Entidade de delegados vê 'com preocupação' projeto de abuso de autoridade

Para Associação Nacional dos Delegados de Polícia Federal, se proposta passar no Congresso, pode haver 'embaraços ao pleno funcionamento das instituições de combate à corrupção'

Alexandre Hisayasu / ENVIADO ESPECIAL, O Estado de S.Paulo

22 Março 2017 | 23h57

FLORIANÓPOLIS - A Associação Nacional dos Delegados de Polícia Federal  (ADPF) afirmou que vê "com preocupação" a possibilidade de aprovação do projeto de lei sobre abuso de autoridade, a PLS 280/16. O assunto foi trazido novamente à discussão pelo senador Renan Calheiros (PMDB-AL) após a crise instaurada no setor agropecuário por causa da Operação Carne Fraca, da Polícia Federal.

Segundo a ADPF, que promove nesta semana, em Santa Catarina, um congresso com mais de 400 delegados federais para debater o combate ao crime organizado, a aprovação do projeto "pode causar embaraços ao pleno funcionamento das instituições de combate ao crime organizado e à corrupção". A associação ressalta que o assunto pode ser discutido, mas não no calor dos acontecimentos.
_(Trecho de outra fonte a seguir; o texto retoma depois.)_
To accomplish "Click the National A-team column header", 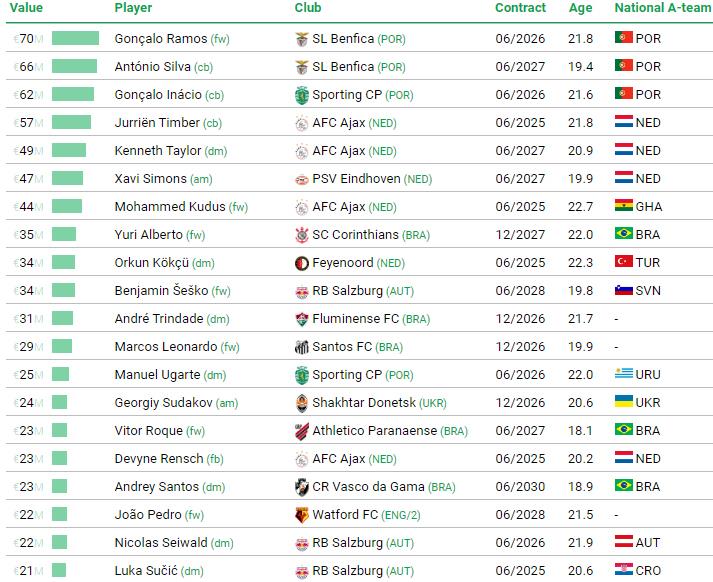I will click(660, 8).
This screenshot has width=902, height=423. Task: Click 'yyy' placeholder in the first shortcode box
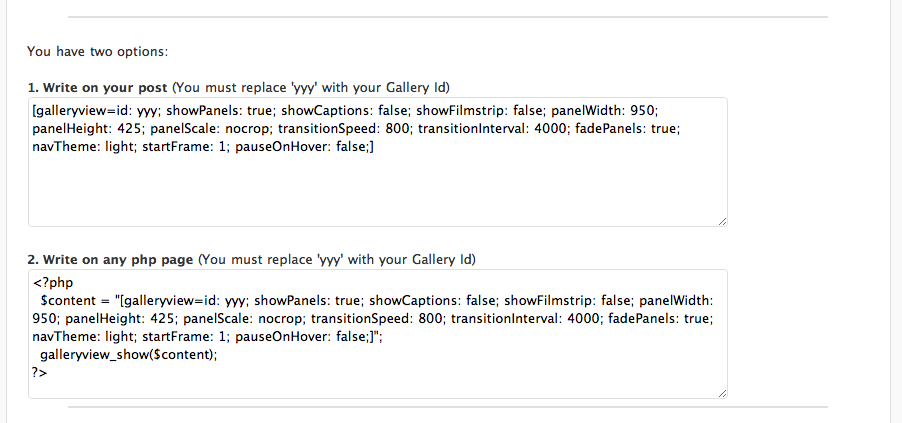(x=147, y=110)
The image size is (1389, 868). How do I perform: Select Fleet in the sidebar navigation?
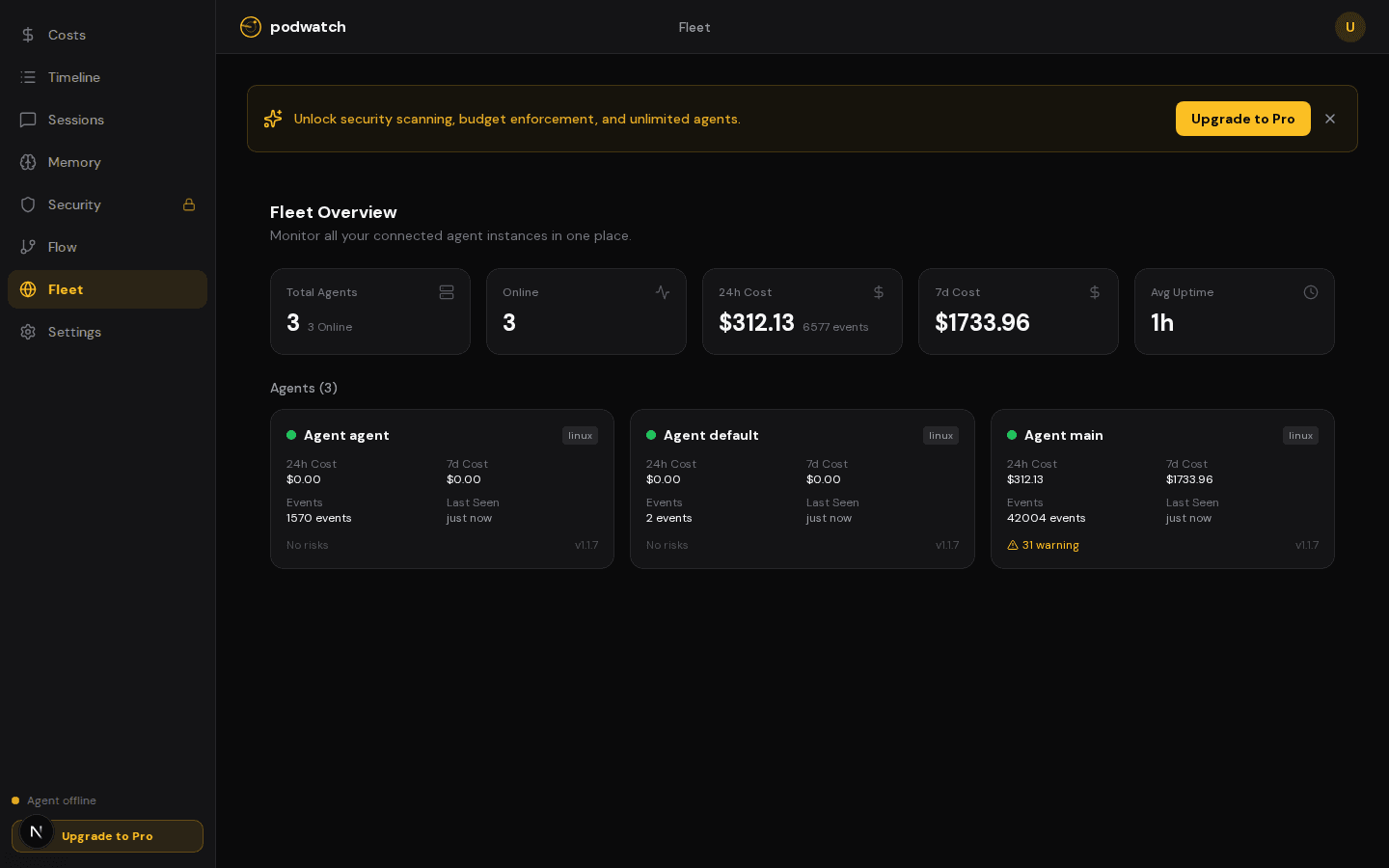[66, 289]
A associação diz que a punição ao crime de abuso de autoridade está previsto em lei. "O Brasil precisa, na verdade, de instituições fortes nesse momento de aumento da violência, em que a sociedade resolveu dar um basta à corrupção."

O projeto de abuso de autoridade define crimes cometidos por agente público, servidor ou não, que no exercício de suas funções abuse do poder. O texto prevê punições administrativas e civis, mas também penais, com possibilidade de detenção e pagamento de multa.

Delegados estaduais e federais, promotores, juízes, desembargadores e ministros de tribunais superiores que ordenarem ou executarem "captura, prisão ou busca e apreensão de pessoa que não esteja em situação de flagrante delito ou sem ordem escrita de autoridade judiciária", por exemplo, estão sujeitos à punição, segundo o projeto. A pena é de 1 a 4 anos de detenção, além do pagamento de multa.

Na última sexta-feira, após a deflagração da Operação Carne Fraca, a PF convocou uma coletiva de imprensa, em Curitiba, para falar sobre a investigação. O delegado Maurício Moscardi Grillo afirmou que os 21 frigoríficos investigados eram suspeitos de comercializar produtos estragados, usar aditivos acima do permitido, substâncias cancerígenas e até papelão em embutidos. E que a operação era a maior da história da corporação.